● **The problem**:
Reproduce the records below exactly, with nothing altered.

● **Provided records**:
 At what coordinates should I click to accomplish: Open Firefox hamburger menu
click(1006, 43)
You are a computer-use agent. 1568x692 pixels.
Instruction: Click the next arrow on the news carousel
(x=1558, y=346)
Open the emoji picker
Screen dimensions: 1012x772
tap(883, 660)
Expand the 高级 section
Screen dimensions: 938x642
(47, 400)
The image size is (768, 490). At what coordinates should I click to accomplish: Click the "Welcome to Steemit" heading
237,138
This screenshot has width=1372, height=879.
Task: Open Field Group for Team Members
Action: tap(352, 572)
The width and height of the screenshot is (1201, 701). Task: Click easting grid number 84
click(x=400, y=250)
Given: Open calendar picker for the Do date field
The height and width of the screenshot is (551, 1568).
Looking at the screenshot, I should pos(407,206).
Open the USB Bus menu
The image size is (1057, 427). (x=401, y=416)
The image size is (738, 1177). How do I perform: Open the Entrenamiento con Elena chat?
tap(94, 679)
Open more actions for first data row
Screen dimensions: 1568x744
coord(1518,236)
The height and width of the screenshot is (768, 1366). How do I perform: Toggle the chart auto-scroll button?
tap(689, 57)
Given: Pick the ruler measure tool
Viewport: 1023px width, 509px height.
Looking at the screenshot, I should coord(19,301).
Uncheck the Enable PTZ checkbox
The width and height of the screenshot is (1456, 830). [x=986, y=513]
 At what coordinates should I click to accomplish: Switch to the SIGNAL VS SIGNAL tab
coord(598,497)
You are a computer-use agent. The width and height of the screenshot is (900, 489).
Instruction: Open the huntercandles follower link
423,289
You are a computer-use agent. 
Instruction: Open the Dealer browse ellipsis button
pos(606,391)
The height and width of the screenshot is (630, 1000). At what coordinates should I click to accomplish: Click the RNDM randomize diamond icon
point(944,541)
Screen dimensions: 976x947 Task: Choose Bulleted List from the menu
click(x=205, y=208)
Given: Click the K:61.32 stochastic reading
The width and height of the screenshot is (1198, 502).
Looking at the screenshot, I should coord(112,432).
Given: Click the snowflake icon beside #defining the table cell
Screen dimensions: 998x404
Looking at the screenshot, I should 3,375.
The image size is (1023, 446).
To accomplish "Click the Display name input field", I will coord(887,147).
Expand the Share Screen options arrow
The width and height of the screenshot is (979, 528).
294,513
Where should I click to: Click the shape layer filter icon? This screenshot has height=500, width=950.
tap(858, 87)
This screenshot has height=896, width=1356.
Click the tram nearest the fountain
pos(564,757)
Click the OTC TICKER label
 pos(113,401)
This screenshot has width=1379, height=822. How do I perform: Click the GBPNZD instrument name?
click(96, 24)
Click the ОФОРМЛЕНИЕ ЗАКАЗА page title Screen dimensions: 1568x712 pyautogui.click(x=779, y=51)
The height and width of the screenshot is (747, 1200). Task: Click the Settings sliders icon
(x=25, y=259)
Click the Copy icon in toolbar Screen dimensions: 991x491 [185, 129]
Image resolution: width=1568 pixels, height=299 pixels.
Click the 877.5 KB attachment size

● **Result**:
 At what coordinates should I click to accomplish: Open Firefox hamburger menu
click(1006, 43)
You are a computer-use agent. 1568x692 pixels.
Instruction: Click the next arrow on the news carousel
(x=1558, y=346)
Open the emoji picker
Screen dimensions: 1012x772
tap(883, 660)
Expand the 高级 section
Screen dimensions: 938x642
(47, 400)
The image size is (768, 490). At what coordinates should I click to accomplish: Click the "Welcome to Steemit" heading
237,138
This screenshot has width=1372, height=879.
Task: Open Field Group for Team Members
Action: tap(352, 572)
The width and height of the screenshot is (1201, 701). Task: Click easting grid number 84
click(x=400, y=250)
Given: Open calendar picker for the Do date field
The height and width of the screenshot is (551, 1568).
Looking at the screenshot, I should pos(407,206).
Open the USB Bus menu
The image size is (1057, 427). (x=401, y=416)
The image size is (738, 1177). How do I perform: Open the Entrenamiento con Elena chat?
tap(94, 679)
Open more actions for first data row
Screen dimensions: 1568x744
coord(1518,236)
The height and width of the screenshot is (768, 1366). How do I perform: Toggle the chart auto-scroll button?
tap(689, 57)
Given: Pick the ruler measure tool
Viewport: 1023px width, 509px height.
Looking at the screenshot, I should coord(19,301).
Uncheck the Enable PTZ checkbox
The width and height of the screenshot is (1456, 830). [x=986, y=513]
 At what coordinates should I click to accomplish: Switch to the SIGNAL VS SIGNAL tab
coord(598,497)
You are a computer-use agent. The width and height of the screenshot is (900, 489).
Instruction: Open the huntercandles follower link
423,289
You are a computer-use agent. 
Instruction: Open the Dealer browse ellipsis button
pos(606,391)
The height and width of the screenshot is (630, 1000). At what coordinates should I click to accomplish: Click the RNDM randomize diamond icon
point(944,541)
Screen dimensions: 976x947 Task: Choose Bulleted List from the menu
click(x=205, y=208)
Given: Click the K:61.32 stochastic reading
The width and height of the screenshot is (1198, 502).
Looking at the screenshot, I should coord(112,432).
Given: Click the snowflake icon beside #defining the table cell
Screen dimensions: 998x404
Looking at the screenshot, I should 3,375.
The image size is (1023, 446).
To accomplish "Click the Display name input field", I will coord(887,147).
Expand the Share Screen options arrow
The width and height of the screenshot is (979, 528).
294,513
Where should I click to: Click the shape layer filter icon? This screenshot has height=500, width=950.
tap(858, 87)
This screenshot has height=896, width=1356.
Click the tram nearest the fountain
pos(564,757)
Click the OTC TICKER label
 pos(113,401)
This screenshot has width=1379, height=822. How do I perform: Click the GBPNZD instrument name?
click(96, 24)
Click the ОФОРМЛЕНИЕ ЗАКАЗА page title Screen dimensions: 1568x712 pyautogui.click(x=779, y=51)
The height and width of the screenshot is (747, 1200). Task: Click the Settings sliders icon
(x=25, y=259)
Click the Copy icon in toolbar Screen dimensions: 991x491 [185, 129]
Image resolution: width=1568 pixels, height=299 pixels.
Click the 877.5 KB attachment size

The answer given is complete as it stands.